Para além disso, ele afirma que não há razoabilidade da decisão ao determinar o cancelamento da conta do jornalista para impedir qualquer postagem que tenha como objeto as ações de saúde pública relacionadas à pandemia do coronavírus. Manter a decisão implicaria em um grave risco porque impediria a publicação não apenas do que está sub judice. 
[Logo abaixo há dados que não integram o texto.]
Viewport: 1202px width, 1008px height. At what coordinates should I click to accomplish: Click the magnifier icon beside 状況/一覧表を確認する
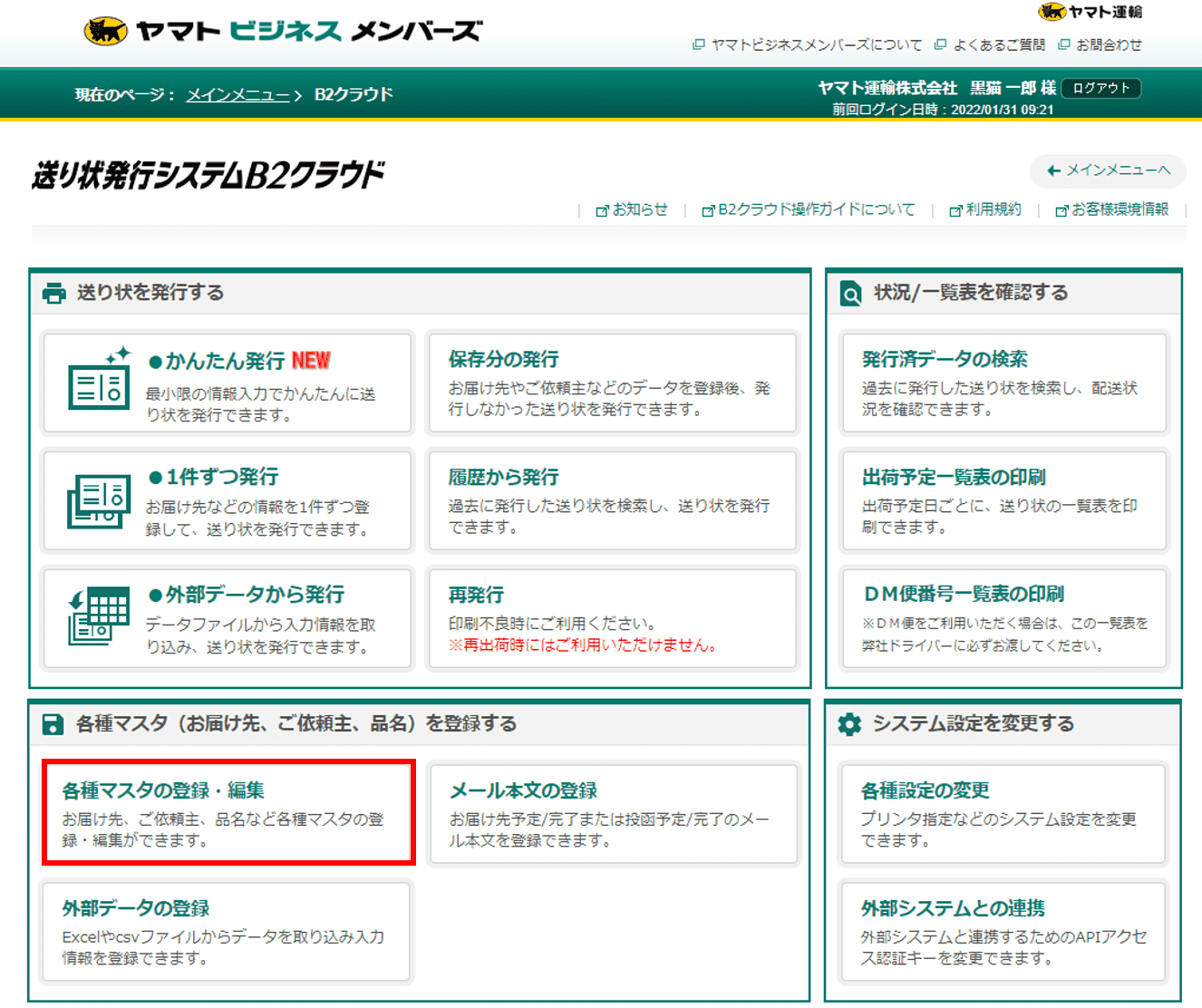coord(849,293)
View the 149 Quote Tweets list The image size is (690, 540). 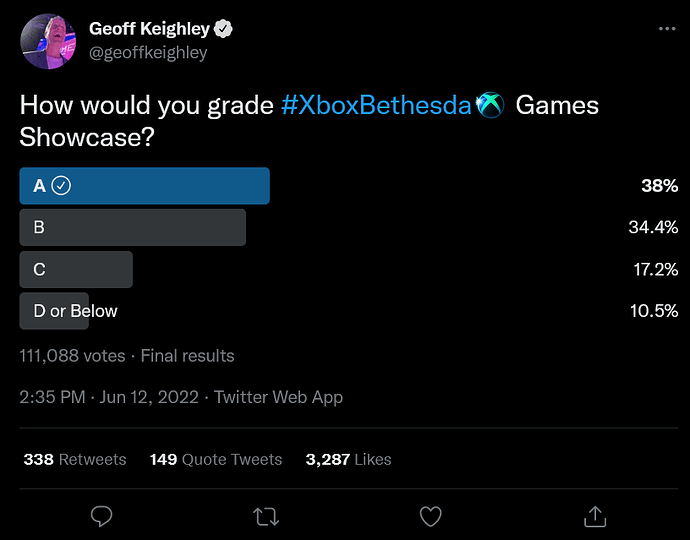tap(216, 460)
“Não obstante seja desejável e necessário impedir a proliferação de informações falsas via internet, entendo que não se pode decidir com base em ilações, e muito menos impedir que outras matérias sejam divulgadas pela mesma conta, devendo o Poder Judiciário agir com moderação ao limitar o direito à liberdade de expressão, e aqui o exercício da atividade jornalística, considerando o especial cuidado dedicado pelo nosso sistema constitucional à tutela da liberdade de expressão e informação, enquanto instrumentos imprescindíveis para o resguardo e promoção das liberdades públicas e privadas dos cidadãos”, decidiu.

O vídeo

O vídeo que foi removido e é objeto da ação dizia o seguinte:

“Minha caixa de mensagens não para com informações dos hospitais do Amazonas, sobre o caos diante do coronavírus. Profissionais da saúde denunciam a inexistência de material de segurança. Conforme eles, os prontos-socorros estão lotados, e ninguém é testado. Entre os médicos e enfermeiros se fala que o número de infectados é pelo menos 3 (três) vezes maior que o divulgado, já que há pessoas que estão contaminadas e ainda não sabem. Conforme eles, 80% (oitenta por cento) das pessoas que estão espalhando o vírus não apresentam sintoma algum. Por se sentirem bem, continuam nas ruas. A mídia tem mostrado que somente políticos ou casos extremamente graves é que estão sendo testados. Em Manaus o hospital de referência para casos comprovados é o hospital “Delphina Aziz”, que sequer tem uma entrada exclusiva para as pessoas com os sintomas, o que amplia ainda mais a contaminação já na chegada. Nos demais hospitais, então, o caos é ainda pior. O mais difícil no futuro será entender quem matou mais: se foi o vírus ou a irresponsabilidade do governo”.